No descartemos que el avance en el tema de la democracia experimentada por el país en las últimas décadas esté relacionado con el aumento exponencial de profesionistas y académicos. Tampoco descartemos que los ataques sistemáticos a la autonomía y a la búsqueda del conocimiento por encima de lo “políticamente correcto” sean los que estén cimbrando a algunas democracias occidentales y convirtiendo a las universidades en centros de adoctrinamiento, cada vez más ajenos a la racionalidad y las ciencias.
La protección que otorga la autonomía acaba configurándose también como un contrapeso de los poderes hegemónicos, ya sean políticos, mediáticos o de cualquier otro tipo. La diversidad de organismos autónomos en núcleos estratégicos, como el educativo, el de la rendición de cuentas o el de la política monetaria de un país —por citar tres ejemplos de entre al menos una decena que podríamos mencionar— ayuda a reducir las posibilidades de corrupción o la nefasta concentración de poder en un solo grupo o persona. Esto mismo redunda en el fortalecimiento de los derechos humanos, la administración financiera y social responsable, en la búsqueda del bien común y en la protección de minorías y grupos vulnerables…
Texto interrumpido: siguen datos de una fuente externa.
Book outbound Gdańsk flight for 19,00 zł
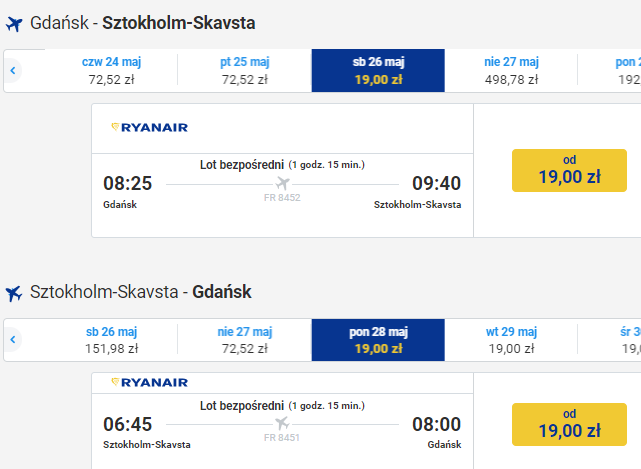This screenshot has width=641, height=469. click(x=569, y=171)
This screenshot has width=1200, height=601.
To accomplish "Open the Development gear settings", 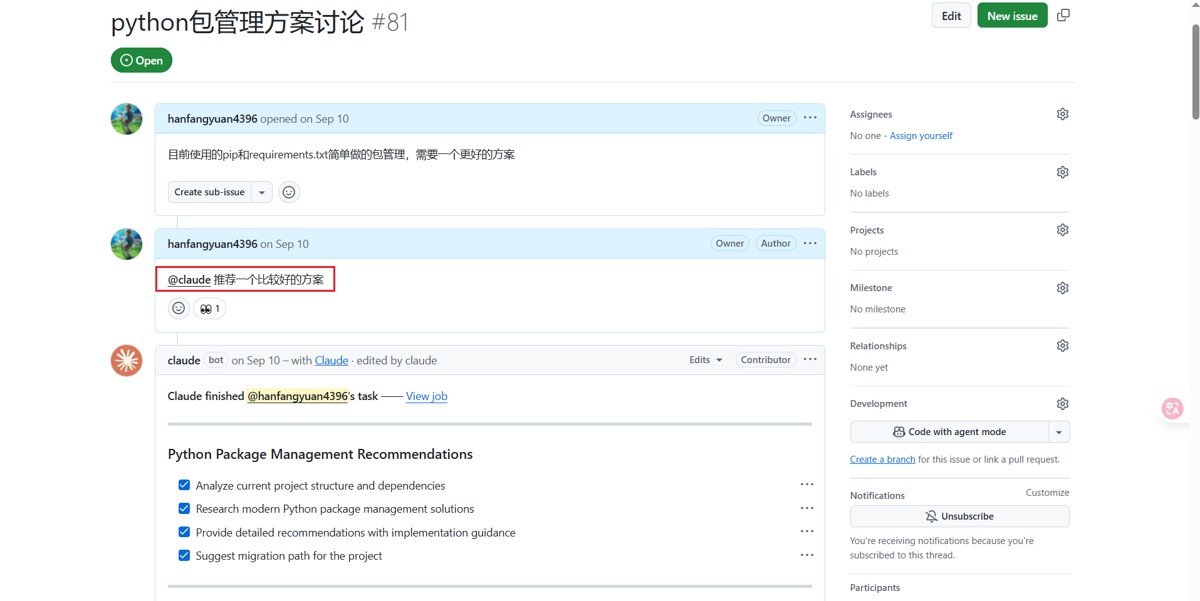I will point(1062,404).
Creo que lo expresado ahora nos permite vislumbrar la importancia de nuestra casa de estudios dentro de la estructura social, así como lo fundamental que es, para nuestro funcionamiento, conservar y defender su autonomía. Hay que hacer énfasis en esto sobre todo hoy, cuando se ha visto en diversas instituciones que personas con intereses o deseos particulares no dudarían en poner en jaque a esas mismas instituciones a fin de alcanzar metas individuales.
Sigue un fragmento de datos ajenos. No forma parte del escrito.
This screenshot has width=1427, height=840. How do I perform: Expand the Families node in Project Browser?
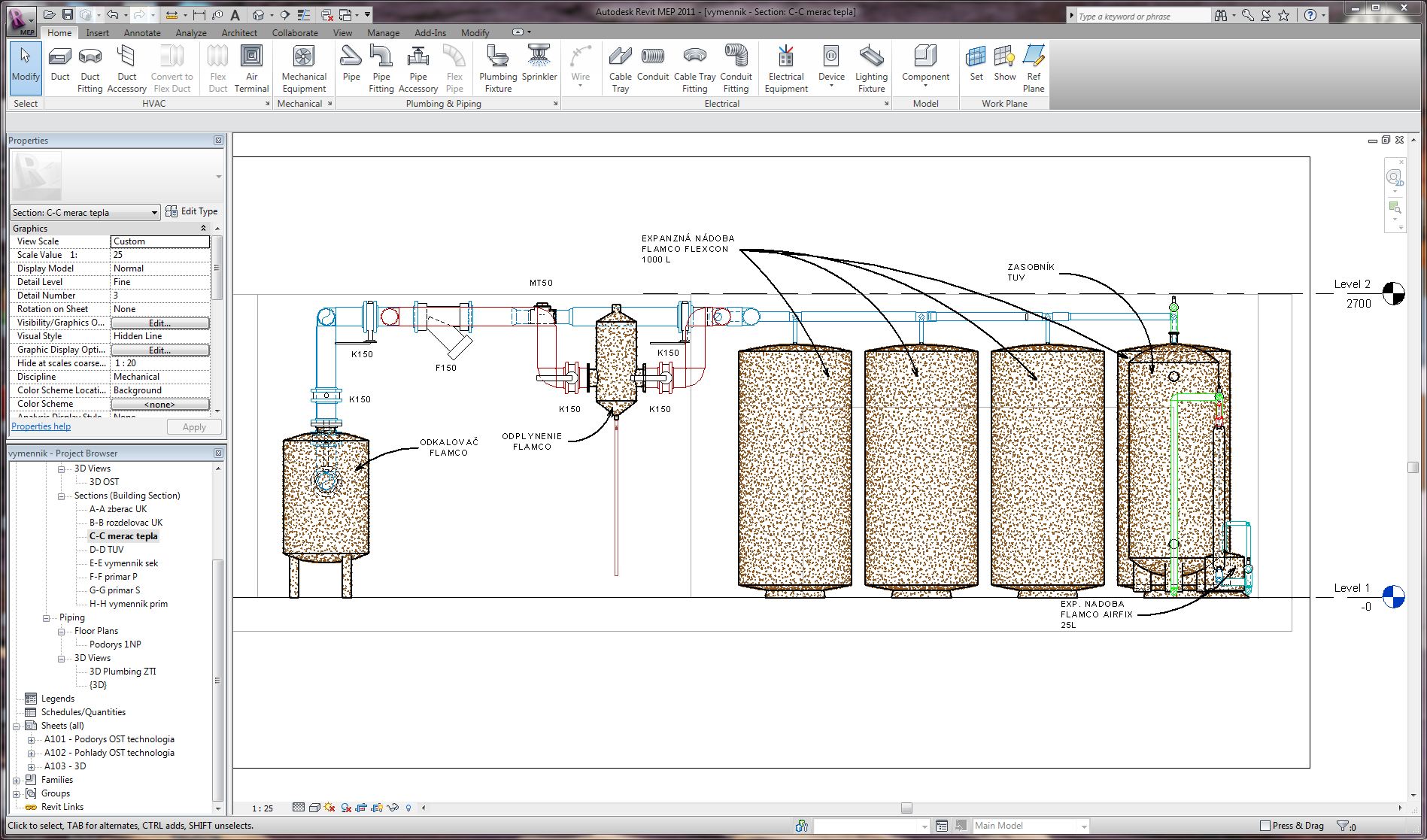pos(17,781)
La autonomía no es un asunto personal, ni de egoísmo u opacidad: es exactamente lo contrario. Es una herramienta comunitaria que otorga libertad, universalidad y racionalidad y, además, no se abstrae de ninguna ley constitucional ni mucho menos evita la rendición de cuentas. Esto se puede probar fácilmente en el caso de la UAA, al observar el gran cúmulo de acreditaciones académicas y auditorías financieras que nos hacen cada año organismos externos, y de las que siempre salimos avante, mostrando el cumplimiento de todas nuestras obligaciones, la calidad de nuestros programas educativos y la transparencia de nuestras decisiones administrativas.
Mañana nuestra benemérita casa de estudios cumple 80 años de ser oficialmente autónoma. Es un buen momento para reiterar nuestro compromiso con este valor y para reflexionar con amplitud de miras sobre los beneficios que otorga a toda la comunidad.